### Objective:
Rewrite the lines from the line with "You are a computer-use agent. The" up to and including the line with "Screen dimensions: 549x411 [x=294, y=188]", swapping "Sign up" for "Log in" and leaving everything else unchanged.

### Records from a data collection:
_ _ _ _ _

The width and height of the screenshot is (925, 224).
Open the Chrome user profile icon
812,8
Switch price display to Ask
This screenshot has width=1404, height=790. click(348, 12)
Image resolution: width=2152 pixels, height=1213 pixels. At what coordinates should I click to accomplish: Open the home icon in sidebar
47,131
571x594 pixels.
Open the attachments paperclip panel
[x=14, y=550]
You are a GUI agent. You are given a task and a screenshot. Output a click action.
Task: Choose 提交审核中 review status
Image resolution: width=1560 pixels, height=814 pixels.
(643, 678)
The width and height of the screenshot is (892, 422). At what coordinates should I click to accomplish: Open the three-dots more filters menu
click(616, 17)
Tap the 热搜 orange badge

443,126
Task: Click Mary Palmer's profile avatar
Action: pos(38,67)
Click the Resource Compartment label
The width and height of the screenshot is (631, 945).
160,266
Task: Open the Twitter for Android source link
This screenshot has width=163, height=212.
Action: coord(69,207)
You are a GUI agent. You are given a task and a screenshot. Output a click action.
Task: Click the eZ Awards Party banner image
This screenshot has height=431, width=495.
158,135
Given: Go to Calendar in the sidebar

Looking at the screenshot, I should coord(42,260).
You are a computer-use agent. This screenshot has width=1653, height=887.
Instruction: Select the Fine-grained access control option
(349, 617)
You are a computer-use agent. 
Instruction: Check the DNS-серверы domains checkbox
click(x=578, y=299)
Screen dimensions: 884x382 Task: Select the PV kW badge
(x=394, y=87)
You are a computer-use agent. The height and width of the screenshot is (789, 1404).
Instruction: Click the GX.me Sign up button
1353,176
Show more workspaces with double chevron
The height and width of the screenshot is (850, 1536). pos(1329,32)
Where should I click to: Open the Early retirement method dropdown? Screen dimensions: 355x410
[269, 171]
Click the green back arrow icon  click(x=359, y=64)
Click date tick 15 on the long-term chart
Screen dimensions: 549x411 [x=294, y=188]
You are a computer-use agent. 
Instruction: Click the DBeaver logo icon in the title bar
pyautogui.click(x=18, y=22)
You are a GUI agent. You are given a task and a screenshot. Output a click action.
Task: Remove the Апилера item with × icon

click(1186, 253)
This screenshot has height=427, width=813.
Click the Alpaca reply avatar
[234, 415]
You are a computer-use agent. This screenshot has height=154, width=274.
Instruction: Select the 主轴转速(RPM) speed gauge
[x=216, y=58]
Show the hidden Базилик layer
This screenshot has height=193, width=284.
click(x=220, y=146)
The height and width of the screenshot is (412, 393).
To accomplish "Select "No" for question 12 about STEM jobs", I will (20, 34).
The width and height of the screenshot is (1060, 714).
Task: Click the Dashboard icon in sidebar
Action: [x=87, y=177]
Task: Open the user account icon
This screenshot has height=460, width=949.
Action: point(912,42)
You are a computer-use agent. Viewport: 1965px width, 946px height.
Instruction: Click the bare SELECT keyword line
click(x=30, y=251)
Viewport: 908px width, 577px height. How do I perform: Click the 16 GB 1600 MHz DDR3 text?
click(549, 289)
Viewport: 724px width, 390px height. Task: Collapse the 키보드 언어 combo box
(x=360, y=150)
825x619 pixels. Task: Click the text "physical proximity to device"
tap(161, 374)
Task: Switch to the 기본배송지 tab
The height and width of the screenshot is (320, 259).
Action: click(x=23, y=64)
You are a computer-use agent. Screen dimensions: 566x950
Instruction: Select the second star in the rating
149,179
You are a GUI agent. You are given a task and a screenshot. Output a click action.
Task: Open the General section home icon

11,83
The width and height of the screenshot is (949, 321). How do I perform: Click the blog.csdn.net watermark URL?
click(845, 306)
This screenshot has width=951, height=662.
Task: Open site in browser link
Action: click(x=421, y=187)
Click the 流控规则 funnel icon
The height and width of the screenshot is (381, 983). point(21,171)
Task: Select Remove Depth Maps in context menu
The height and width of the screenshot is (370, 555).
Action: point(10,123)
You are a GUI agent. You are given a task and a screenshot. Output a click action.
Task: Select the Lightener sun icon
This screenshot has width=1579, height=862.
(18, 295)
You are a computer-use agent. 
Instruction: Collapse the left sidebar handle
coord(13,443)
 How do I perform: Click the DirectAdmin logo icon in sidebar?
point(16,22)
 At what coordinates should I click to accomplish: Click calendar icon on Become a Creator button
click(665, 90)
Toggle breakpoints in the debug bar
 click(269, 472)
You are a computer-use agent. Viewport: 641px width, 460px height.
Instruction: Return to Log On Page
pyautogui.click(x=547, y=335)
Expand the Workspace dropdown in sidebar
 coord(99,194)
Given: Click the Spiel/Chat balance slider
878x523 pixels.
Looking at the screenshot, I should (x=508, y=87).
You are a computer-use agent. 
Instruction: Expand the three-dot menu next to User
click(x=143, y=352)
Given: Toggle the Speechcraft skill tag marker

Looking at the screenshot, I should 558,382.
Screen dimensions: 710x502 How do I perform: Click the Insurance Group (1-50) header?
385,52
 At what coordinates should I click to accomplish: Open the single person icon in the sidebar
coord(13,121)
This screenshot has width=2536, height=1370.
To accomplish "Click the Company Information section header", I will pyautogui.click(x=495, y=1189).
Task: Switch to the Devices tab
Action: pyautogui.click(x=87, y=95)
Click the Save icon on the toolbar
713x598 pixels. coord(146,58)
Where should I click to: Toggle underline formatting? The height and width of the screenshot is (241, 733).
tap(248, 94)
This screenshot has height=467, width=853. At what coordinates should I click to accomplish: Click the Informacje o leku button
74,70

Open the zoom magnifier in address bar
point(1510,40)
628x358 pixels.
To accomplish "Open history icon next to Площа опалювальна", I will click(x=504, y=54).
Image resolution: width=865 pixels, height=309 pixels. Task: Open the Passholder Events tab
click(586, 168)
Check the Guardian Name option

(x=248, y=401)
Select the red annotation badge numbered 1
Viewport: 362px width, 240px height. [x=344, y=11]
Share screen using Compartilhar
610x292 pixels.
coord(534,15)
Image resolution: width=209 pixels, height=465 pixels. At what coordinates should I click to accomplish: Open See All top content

_ _ _ _ _

### Written answer:
You are a computer-use agent. The height and width of the screenshot is (789, 1404).
Instruction: Click the GX.me Log in button
1353,176
Show more workspaces with double chevron
The height and width of the screenshot is (850, 1536). pos(1329,32)
Where should I click to: Open the Early retirement method dropdown? Screen dimensions: 355x410
[269, 171]
Click the green back arrow icon  click(x=359, y=64)
Click date tick 15 on the long-term chart
Screen dimensions: 549x411 [x=294, y=188]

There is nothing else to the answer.